**Activity**
Each line below should be set down again unchanged.
BEGIN The data
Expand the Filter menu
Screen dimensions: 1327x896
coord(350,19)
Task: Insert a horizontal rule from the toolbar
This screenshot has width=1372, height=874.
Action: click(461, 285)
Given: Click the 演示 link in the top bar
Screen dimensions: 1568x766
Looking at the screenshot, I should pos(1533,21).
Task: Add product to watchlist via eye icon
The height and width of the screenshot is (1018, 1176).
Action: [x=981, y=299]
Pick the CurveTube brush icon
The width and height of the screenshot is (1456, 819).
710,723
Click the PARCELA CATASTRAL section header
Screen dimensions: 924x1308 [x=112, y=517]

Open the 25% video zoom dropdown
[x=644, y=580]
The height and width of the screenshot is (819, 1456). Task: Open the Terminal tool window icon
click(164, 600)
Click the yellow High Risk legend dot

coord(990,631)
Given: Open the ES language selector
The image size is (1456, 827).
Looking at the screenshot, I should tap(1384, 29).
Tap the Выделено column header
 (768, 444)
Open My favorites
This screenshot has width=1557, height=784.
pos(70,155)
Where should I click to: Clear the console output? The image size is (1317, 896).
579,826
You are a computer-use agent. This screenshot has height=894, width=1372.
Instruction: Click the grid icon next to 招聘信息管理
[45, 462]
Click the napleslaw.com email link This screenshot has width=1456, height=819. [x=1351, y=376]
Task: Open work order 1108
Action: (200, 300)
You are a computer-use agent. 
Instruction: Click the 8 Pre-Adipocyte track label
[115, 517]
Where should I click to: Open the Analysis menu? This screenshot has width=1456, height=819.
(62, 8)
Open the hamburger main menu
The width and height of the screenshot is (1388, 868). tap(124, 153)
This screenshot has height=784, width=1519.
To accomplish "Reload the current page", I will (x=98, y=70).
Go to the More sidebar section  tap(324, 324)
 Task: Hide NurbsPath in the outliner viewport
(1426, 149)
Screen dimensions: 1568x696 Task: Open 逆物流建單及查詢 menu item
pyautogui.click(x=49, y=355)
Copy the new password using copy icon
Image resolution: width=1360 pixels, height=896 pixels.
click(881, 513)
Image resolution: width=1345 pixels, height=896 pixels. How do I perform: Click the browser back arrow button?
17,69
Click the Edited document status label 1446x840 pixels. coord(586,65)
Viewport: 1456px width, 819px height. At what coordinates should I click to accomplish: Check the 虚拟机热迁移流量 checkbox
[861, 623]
END The data
**Reply**
Expand the Filter menu
Screen dimensions: 1327x896
coord(350,19)
Task: Insert a horizontal rule from the toolbar
This screenshot has width=1372, height=874.
Action: click(461, 285)
Given: Click the 演示 link in the top bar
Screen dimensions: 1568x766
Looking at the screenshot, I should pos(1533,21).
Task: Add product to watchlist via eye icon
The height and width of the screenshot is (1018, 1176).
Action: [x=981, y=299]
Pick the CurveTube brush icon
The width and height of the screenshot is (1456, 819).
710,723
Click the PARCELA CATASTRAL section header
Screen dimensions: 924x1308 [x=112, y=517]

Open the 25% video zoom dropdown
[x=644, y=580]
The height and width of the screenshot is (819, 1456). Task: Open the Terminal tool window icon
click(164, 600)
Click the yellow High Risk legend dot

coord(990,631)
Given: Open the ES language selector
The image size is (1456, 827).
Looking at the screenshot, I should tap(1384, 29).
Tap the Выделено column header
 (768, 444)
Open My favorites
This screenshot has width=1557, height=784.
pos(70,155)
Where should I click to: Clear the console output? The image size is (1317, 896).
579,826
You are a computer-use agent. This screenshot has height=894, width=1372.
Instruction: Click the grid icon next to 招聘信息管理
[45, 462]
Click the napleslaw.com email link This screenshot has width=1456, height=819. [x=1351, y=376]
Task: Open work order 1108
Action: (200, 300)
You are a computer-use agent. 
Instruction: Click the 8 Pre-Adipocyte track label
[115, 517]
Where should I click to: Open the Analysis menu? This screenshot has width=1456, height=819.
(62, 8)
Open the hamburger main menu
The width and height of the screenshot is (1388, 868). tap(124, 153)
This screenshot has height=784, width=1519.
To accomplish "Reload the current page", I will (x=98, y=70).
Go to the More sidebar section  tap(324, 324)
 Task: Hide NurbsPath in the outliner viewport
(1426, 149)
Screen dimensions: 1568x696 Task: Open 逆物流建單及查詢 menu item
pyautogui.click(x=49, y=355)
Copy the new password using copy icon
Image resolution: width=1360 pixels, height=896 pixels.
click(881, 513)
Image resolution: width=1345 pixels, height=896 pixels. How do I perform: Click the browser back arrow button?
17,69
Click the Edited document status label 1446x840 pixels. coord(586,65)
Viewport: 1456px width, 819px height. At what coordinates should I click to accomplish: Check the 虚拟机热迁移流量 checkbox
[861, 623]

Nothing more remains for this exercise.